La madrugada del 26 de abril de 1986 quedó marcada como uno de los momentos más oscuros del siglo XX. En la central nuclear Vladímir Ilich Lenin, ubicada en la entonces Unión Soviética, una prueba de seguridad mal ejecutada derivó en una cadena de errores que terminó en catástrofe.

A la 1:23 a.m., el reactor número 4 sufrió una repentina subida de potencia. En cuestión de segundos, dos explosiones destruyeron su núcleo y lanzaron material radiactivo a la atmósfera. El incendio de grafito que siguió agravó la situación, liberando sustancias altamente contaminantes que se dispersaron por amplias regiones de Europa.

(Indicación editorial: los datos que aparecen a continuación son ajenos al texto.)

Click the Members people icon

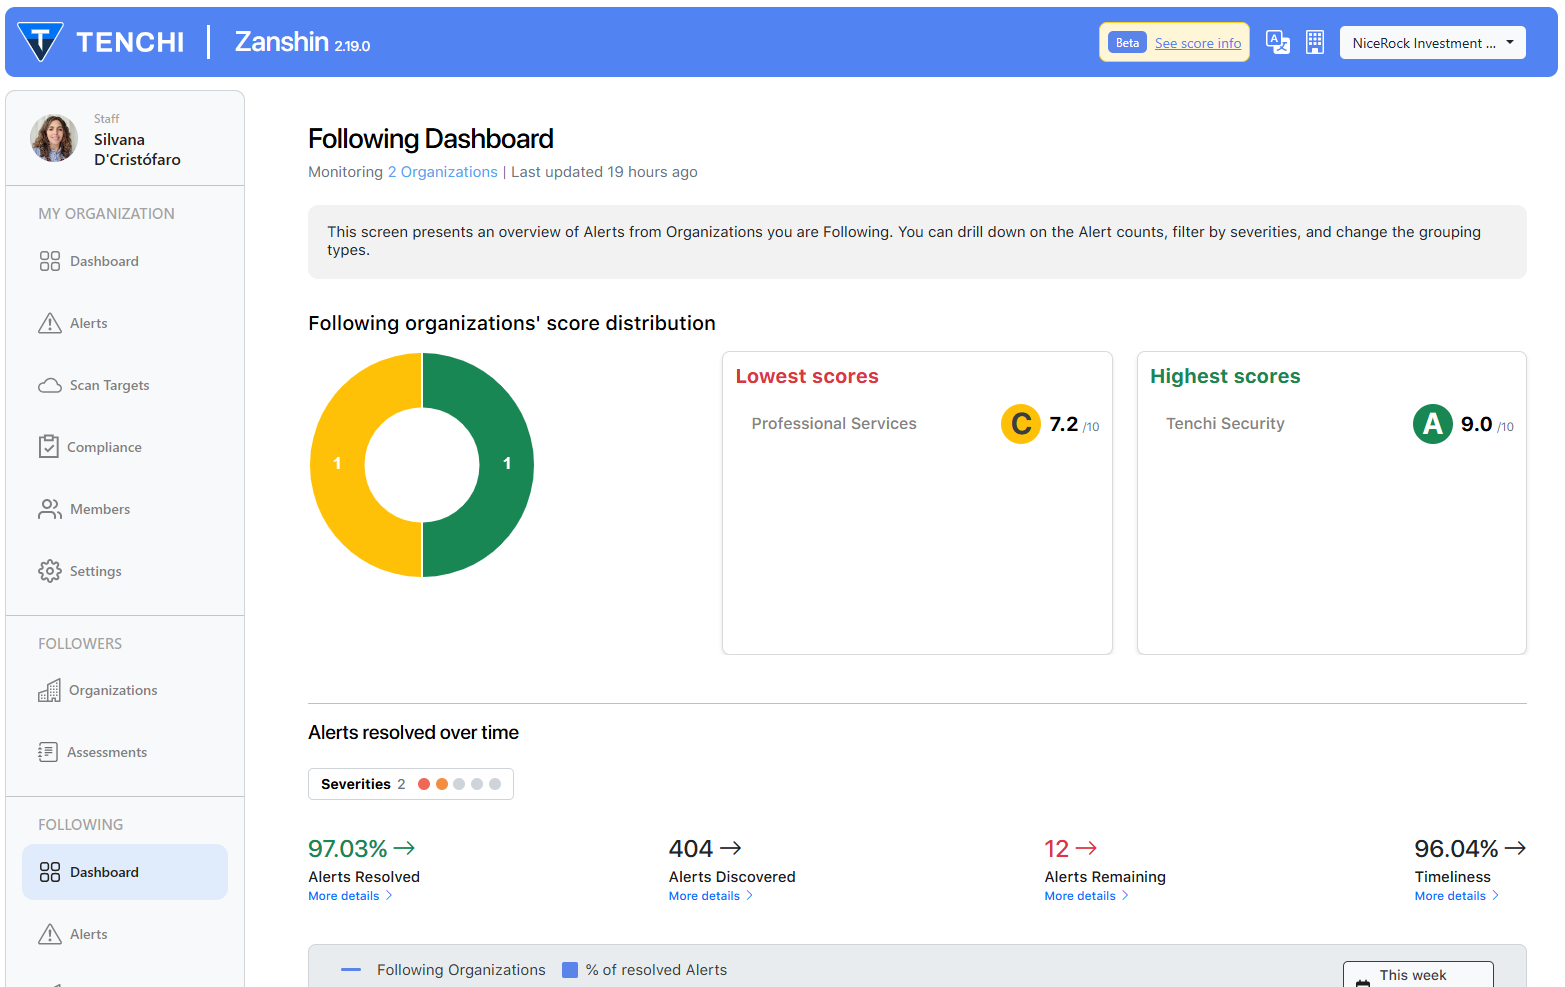(x=49, y=509)
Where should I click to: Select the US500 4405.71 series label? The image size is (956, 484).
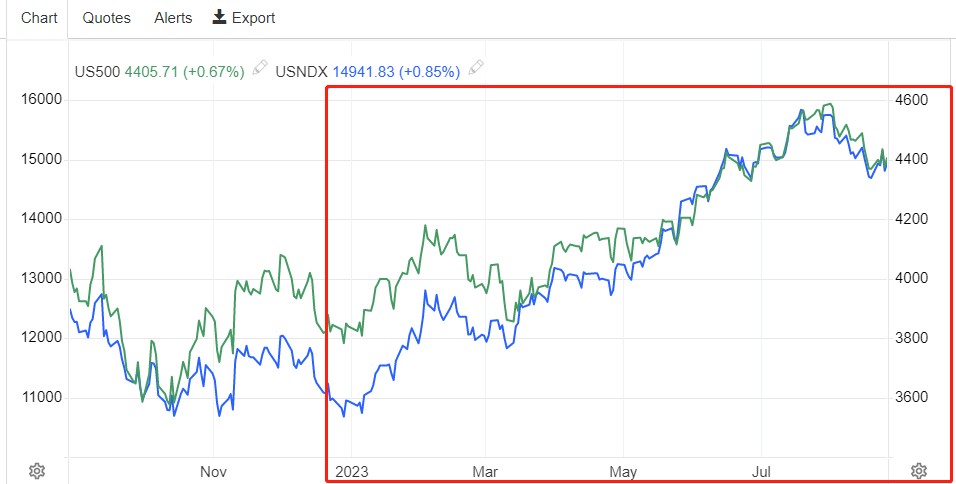coord(160,71)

Las causas fueron múltiples: fallos de diseño en el reactor RBMK-1000, sumados a decisiones humanas que implicaron la desactivación de sistemas de seguridad. El resultado fue devastador. Dos trabajadores murieron en el acto y, en los meses siguientes, decenas de bomberos y personal de emergencia fallecieron por síndrome de irradiación aguda.

Una amenaza aún mayor bajo el reactor

Sin embargo, lo peor aún podía ocurrir. Días después de la explosión, los científicos detectaron un riesgo que amenazaba con multiplicar el desastre.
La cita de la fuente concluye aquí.